Segment Open

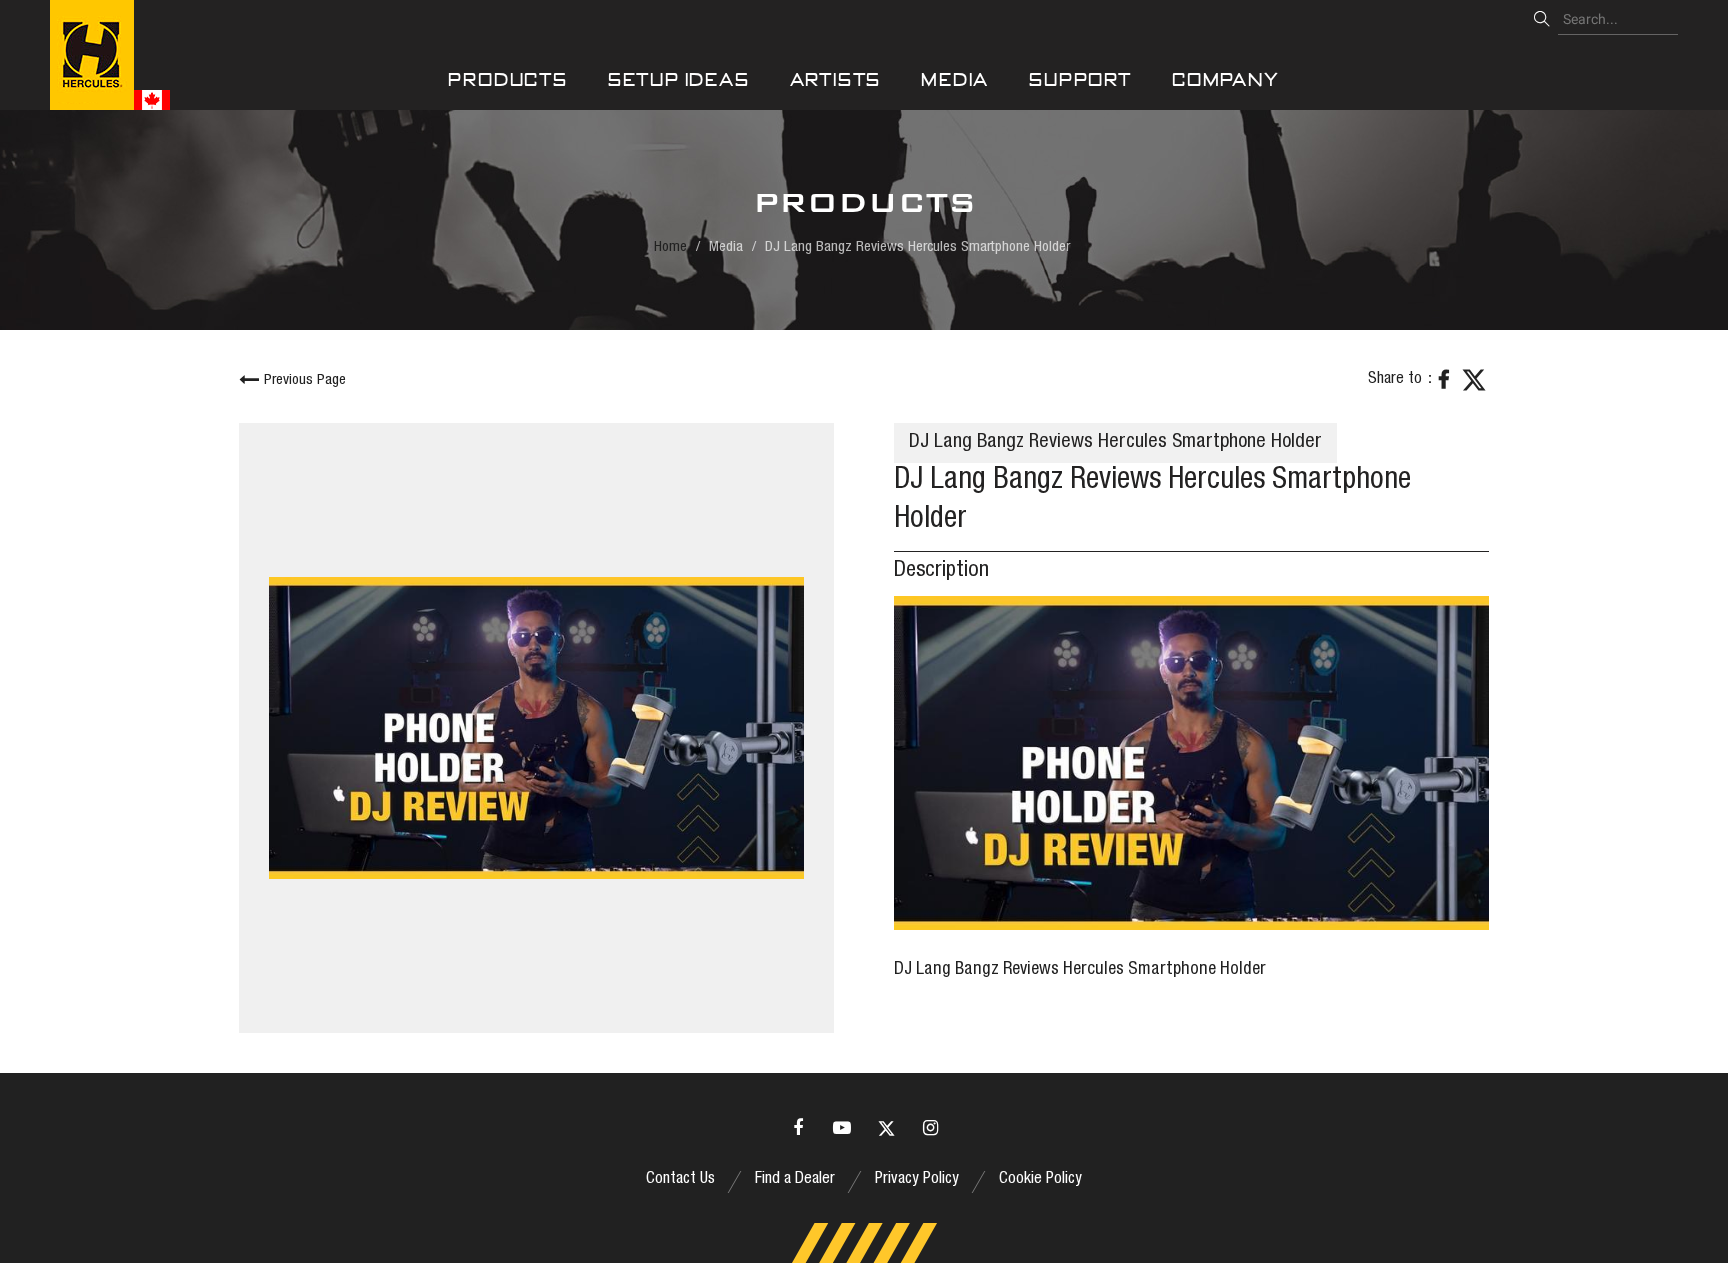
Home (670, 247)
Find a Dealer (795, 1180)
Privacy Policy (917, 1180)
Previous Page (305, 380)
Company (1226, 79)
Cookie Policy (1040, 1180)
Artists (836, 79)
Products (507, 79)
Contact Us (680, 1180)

Segment Closed

— TASK GOAL —
The copy must reproduce the listing above verbatim and contain no pictures.

— WRITTEN RESPONSE —
Home (670, 247)
Find a Dealer (795, 1180)
Privacy Policy (917, 1180)
Previous Page (305, 380)
Company (1226, 79)
Cookie Policy (1040, 1180)
Artists (836, 79)
Products (507, 79)
Contact Us (680, 1180)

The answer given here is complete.